Du Roullet and Lelievre had great admiration for a certain American horror director, Steven Spielberg, and his work in the genre, so I decided to adapt his famous quote: “I like to start off with a bang, rather than a whimper,” into our own version. We decided to call our new project “Spielberg Bang,” which was later shortened to “Spielberg Canes.”
How Did You Come Up With The Idea For The Movie?
CANNES, France — How did you come up with the idea for the movie?
It started with a short story that Lelievre and I wrote together a few years back. We had initially wanted to turn it into a graphic novel, but ended up deciding against it. I think it’s best suited for the big screen, as it’s a little darker than what you’d normally see in print.
There’s also a kind of grim sensibility to it, which I think has eluded many horror films. Even when the material is really terrifying, it doesn’t always translate well to the big screen.

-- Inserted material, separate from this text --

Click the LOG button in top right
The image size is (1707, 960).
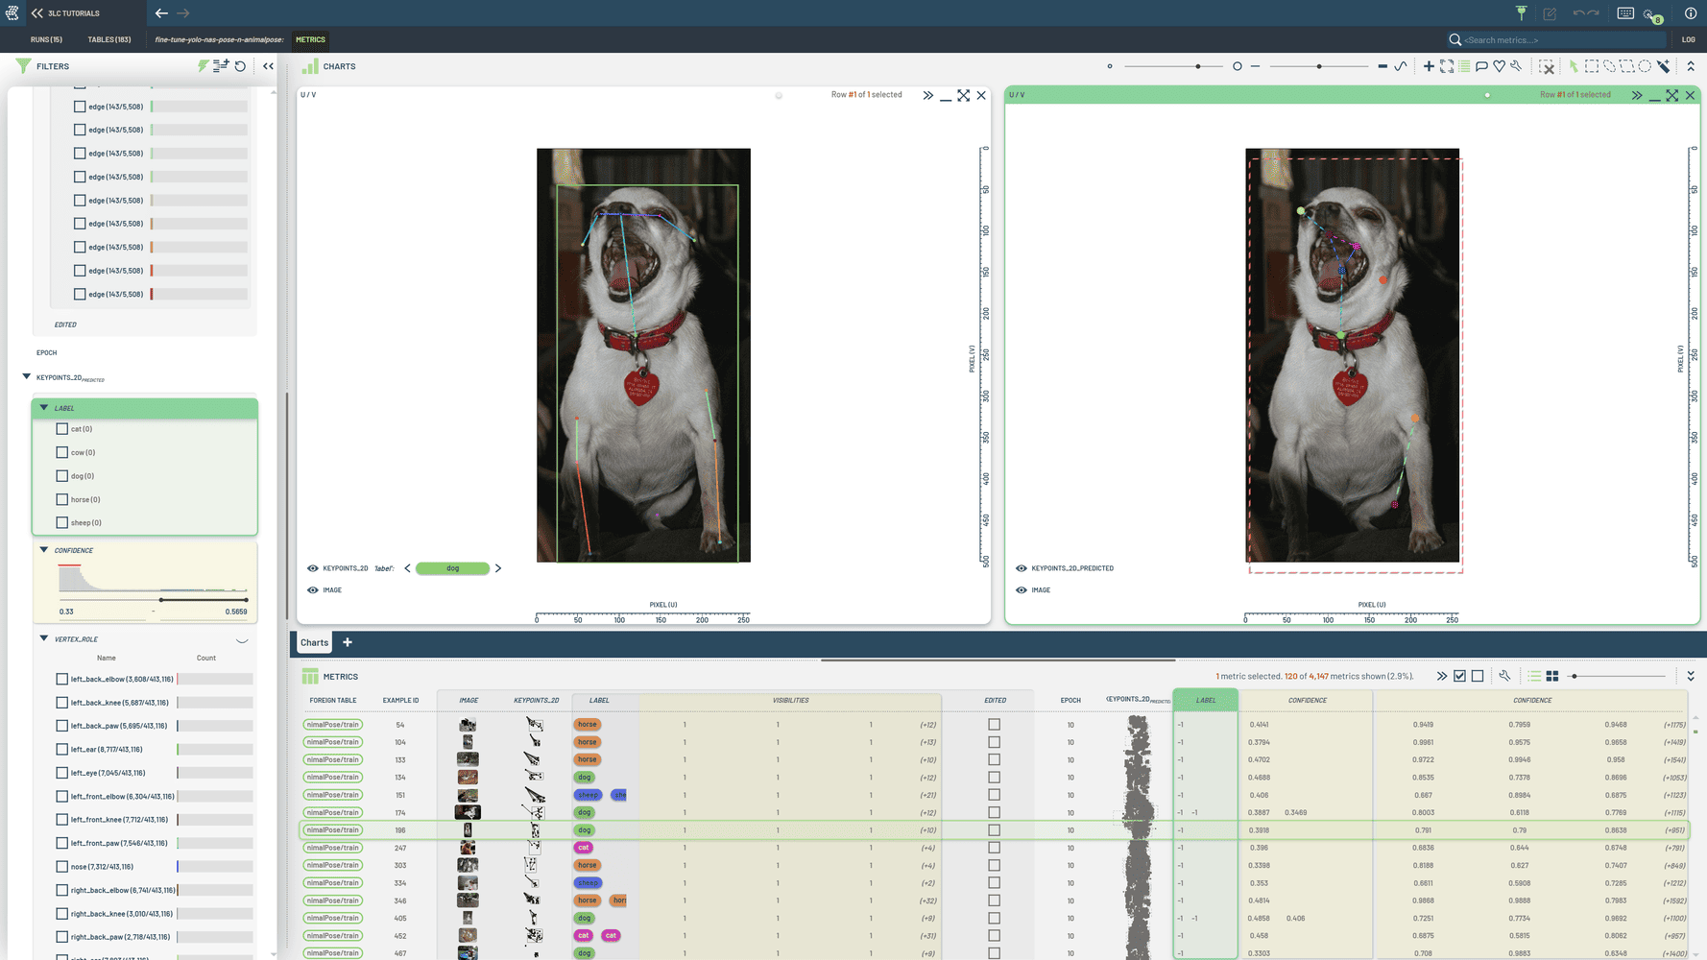[1688, 39]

I think people will get a kick out of it. It’s a very unique vision that will hopefully entertain and frighten audiences equally.
What Is The Story About?
CANNES, France — What is the story about?

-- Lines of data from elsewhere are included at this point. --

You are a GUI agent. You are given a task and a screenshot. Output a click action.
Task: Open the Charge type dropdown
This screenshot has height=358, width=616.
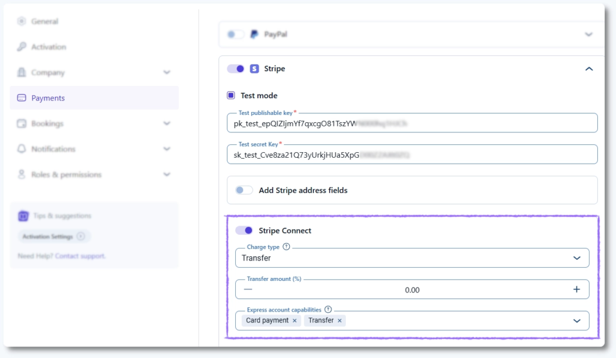tap(412, 258)
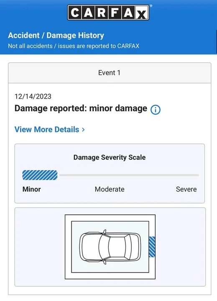Click the Accident / Damage History heading
Screen dimensions: 217x301
56,35
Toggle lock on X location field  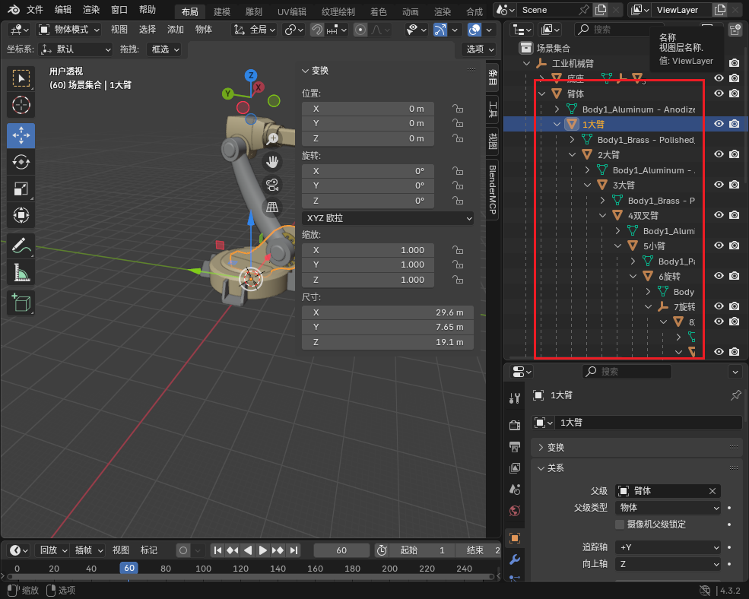pos(458,109)
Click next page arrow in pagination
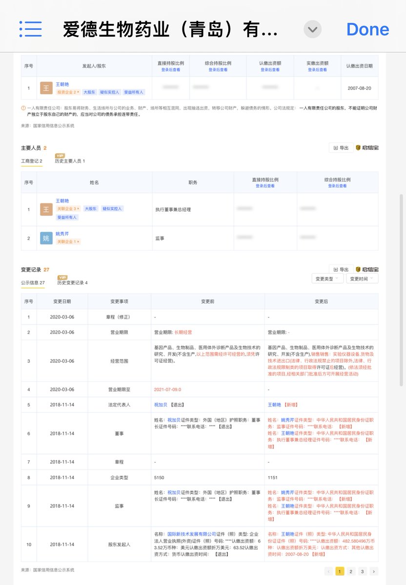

It’s about a drifter who stumbles upon a family of cannibals in the middle of nowhere and befriends them. He helps them hunt for food and, in turn, they help him find his missing father. Eventually, the drifter realizes that the cannibals want to eat him and turns into a man-eating monster himself. It’s a very dark story, but one that I think will frighten and excite audiences. Especially in the age of fake news and outlandish conspiracy theories, the story’s inclusion of a cannibalistic twist will no doubt attract a lot of attention.
How Long Did It Take To Make?
CANNES, France — How long did it take to make?
It was a very hectic shoot. We began filming in April and wrapped in May. It was a great experience and I’m grateful to the people who believed in this project. It was a labor of love and I hope that it pays off.
What Could You Tell Us About The Makeup And Costumes?
CANNES, France — What could you tell us about the makeup and costumes?
We tried to avoid using real animals for the cannibal scenes, as it was very confronting and disturbing for the actors and crew. We used prosthetics and computer-generated imagery for the zombies and other creatures from the Dark Southeast.
For the drifter, we used a marionette made out of real animals — an anteater, squirrel, and rabbit — which helped add to his deadpan humor and also helped us with the zombie makeup, which needed to be convincing. We had some fun with it.
Any Surprises In The Final Cut?
CANNES, France — Any surprises in the final cut?
There were a few tiny moments that I think will make the audience laugh or jump out of their seats. We were going for a sort of campy horror comedy vibe and I think it worked. Especially toward the end, when everything is going crazy and it feels like a cartoon.
Mostly, I think it’s a terrifying film. Especially when you’re not expecting it. You know it’s coming, but you still don’t know how or when. That’s the fun of the horror film — to not know what’s going to happen next and be completely paralyzed by fear. I hope that everyone else enjoys the ride as much as I do.